In the end, help did not arrive.
In 2001, a 10-year old boy sketched this image of his sister, Faiza Amir, in her sick-bed at what is now Children's Welfare Teaching Hospital (CWTH) in Medical City Baghdad and then, in large letters above the drawing, he made his plea, in English: "Help Cheldrin (sic) in Iraq." Nearly all the drawings had written messages asking for help. Many asked for God's help.
Muhanad Shawki directed his plea to a genie floating from a magic lantern: "I want to get out of the hospital," he wrote on his perfectly rendered Disney-esque drawing of Aladdin.
The message was the drawing by 8-year-old Heerum Ali, terminally ill with Non-Hodgkin's lymphoma. Arabic script in bright orange crayon fills the paper : "I don't want presents, I want to live."
But help did not arrive. Not for Faiza, or Muhanad or Heerum; all three children died from childhood cancer.
Faiza died from ALL (acute lymphoblastic leukemia) only days after her brother gave me his drawing as part of the Iraqi Children's Art Exchange. Muhanad and Heerum relapsed after their treatment and also died. Help did not arrive for children and it did not arrive for the doctors and nurses who struggled to care for them without adequate facilities, drugs or adequately trained personnel in a country devastated by the First Gulf War and isolated from the international community by stringent UN-imposed economic sanctions backed by the U.S. government.
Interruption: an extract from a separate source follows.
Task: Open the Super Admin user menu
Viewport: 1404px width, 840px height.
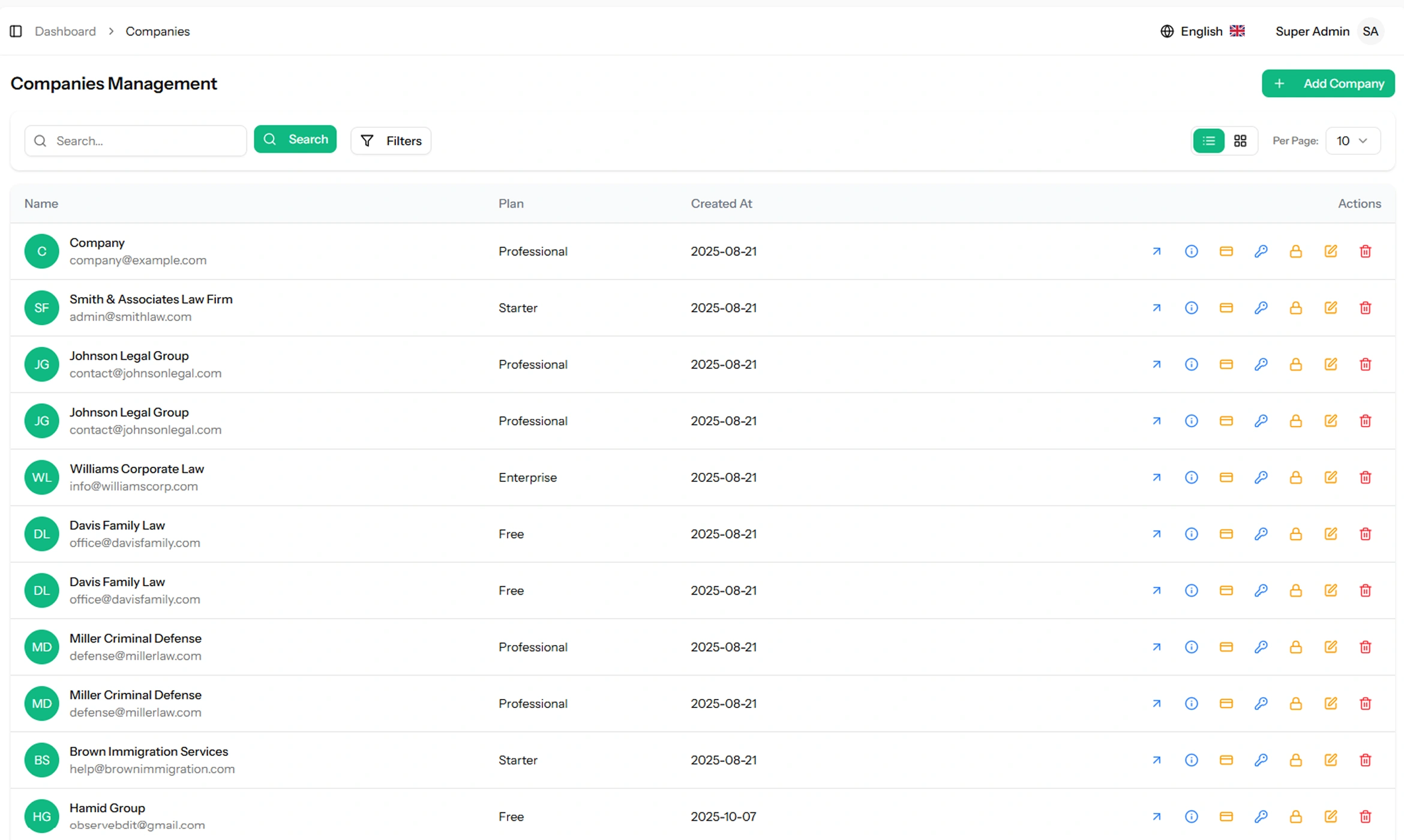Action: (x=1329, y=31)
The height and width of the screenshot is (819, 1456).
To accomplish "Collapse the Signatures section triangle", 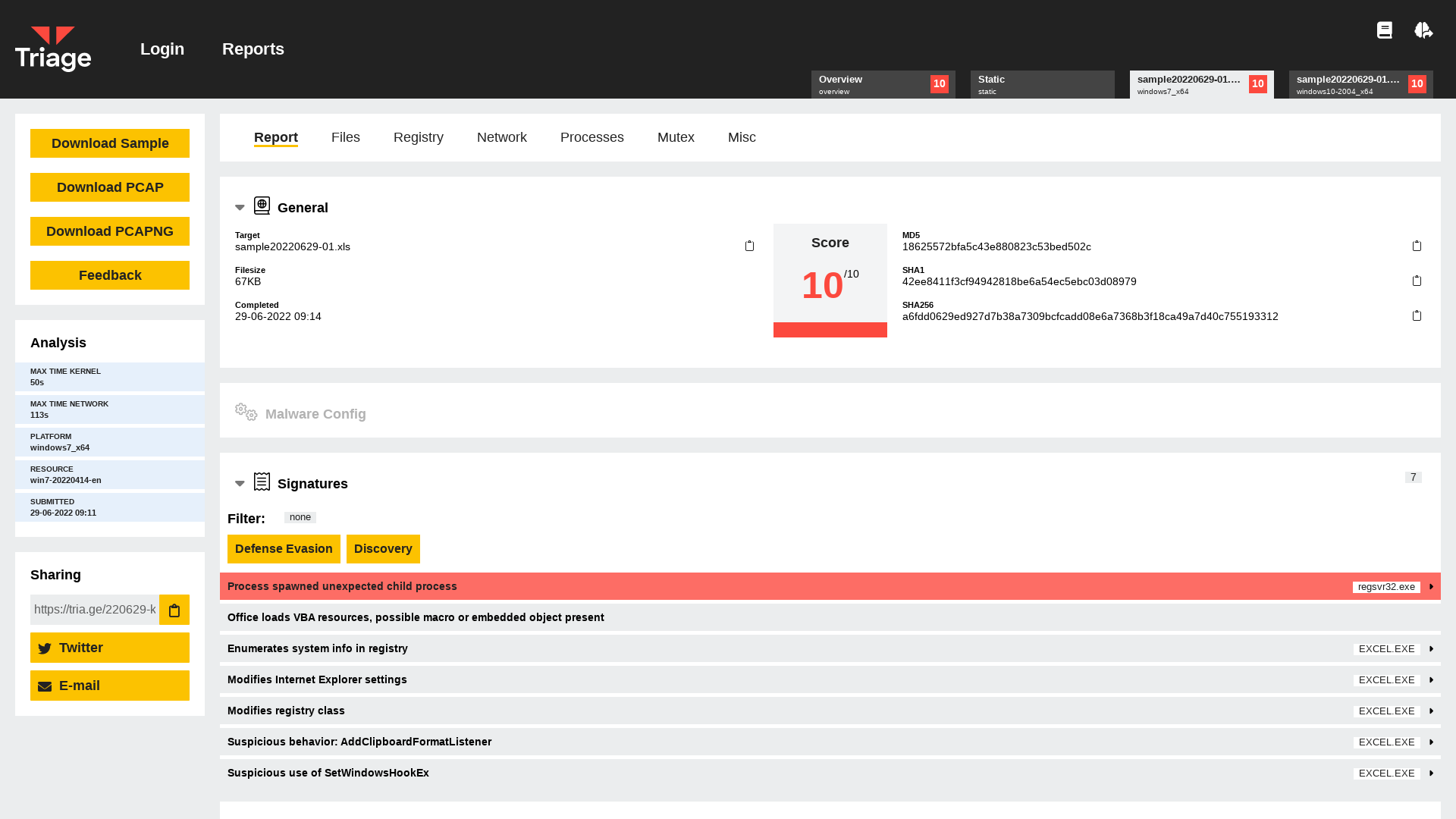I will click(x=240, y=483).
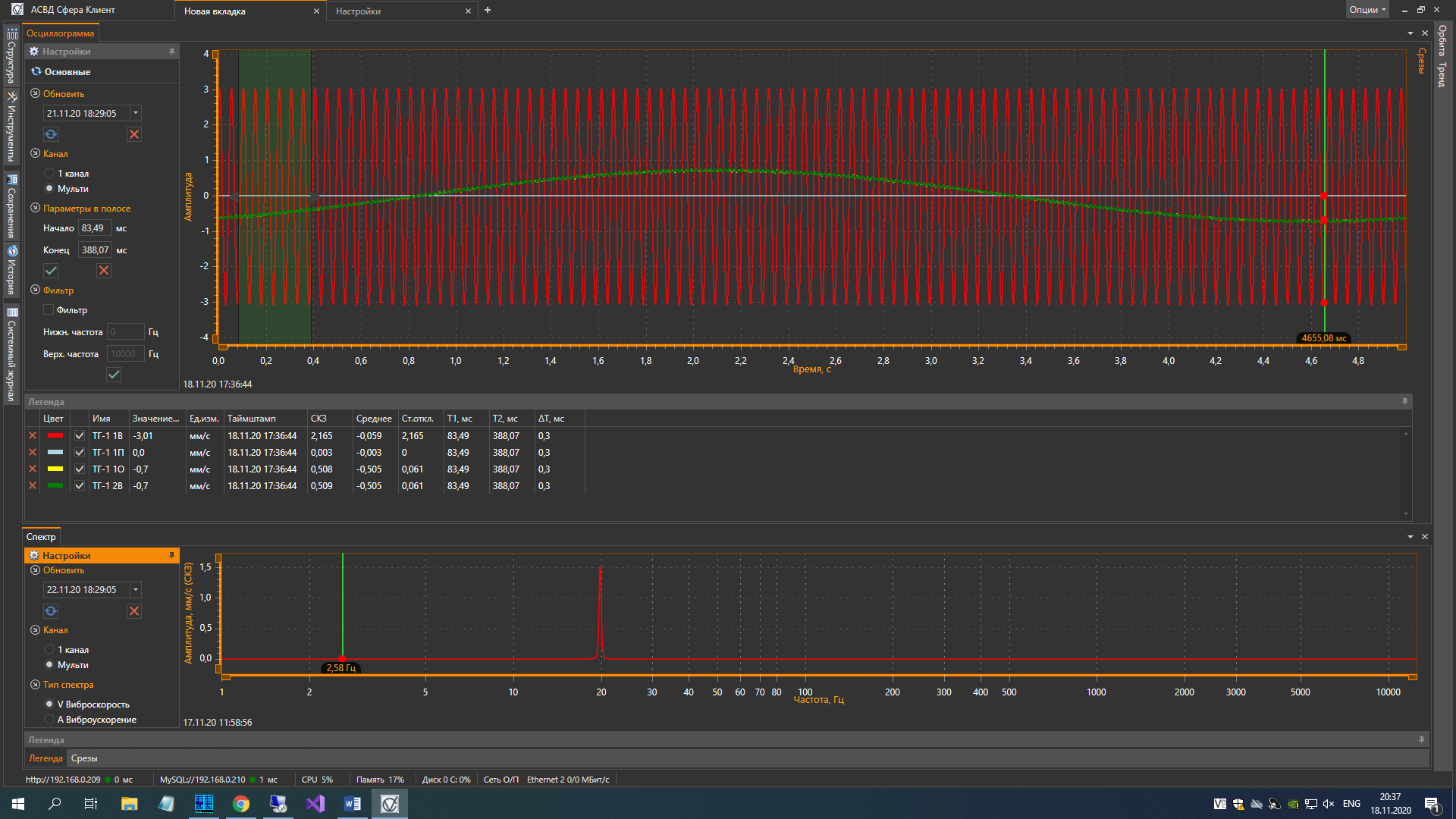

Help did not arrive, and the humanitarian crisis continued to deepen.
And then, in March 2003--fifteen years ago this month--the U.S. and a few allies waged yet another brutal war, dealing a further blow to an already devastated country and people. Still, in the months following the invasion, there was some hope in this Baghdad hospital that the worst was over, that the tide would turn, and that Iraq and Iraq's healthcare system could begin to recover and rebuild.
Dr. Salma, the director of the pediatric oncology unit at CWTH traveled to Jordan in June 2003 for a meeting to discuss the status of children with cancer in Iraq, to strategize and develop a plan of action with the international community. The statistics were terrible. The Under 5 Mortality Rate (U5MR) had tripled in the decade 1990-2000. More than a 500,000 Iraqi children had already died, a fact confirmed by then Secretary of State Madeleine Albright in her now infamous 60 Minutes interview with Leslie Stahl in 1998.
Everyone agreed children's overall health had declined significantly. However, they needed more information and they needed more data. They proposed an international medical team should go to Iraq to conduct a comprehensive, nation-wide health assessment of children which would help determine the needs and where and what resources would be required. "But," she told me, "nobody came because of security concerns. Nobody came." That was in 2003.
I was in Baghdad in January of this year, visiting on the pediatric oncology unit at CWTH, the unit where the Iraqi Children's Art Exchange began in 2001. But help has still not arrived. Aside from a dedicated group in Japan and telemedical-collaboration from an Italian NGO working with a hospital in Rome for a few years, help has not arrived for children with cancer in Iraq. To this day, no one has been willing to come.
This is the unseen cost of three decades of war in Iraq. The health care system is in ruins as are health care facilities. Doctors, especially in a highly specialized field such as oncology, need help after years of isolation created by UN Sanctions, war and violence. They need help from the global health community and from global cancer organizations concerned about the "cancer divide."
Iraq, once the gold-standard of medical education and care in the Middle East now finds itself on the wrong side of this divide without adequately trained doctors and nurses. And no one is offering to help.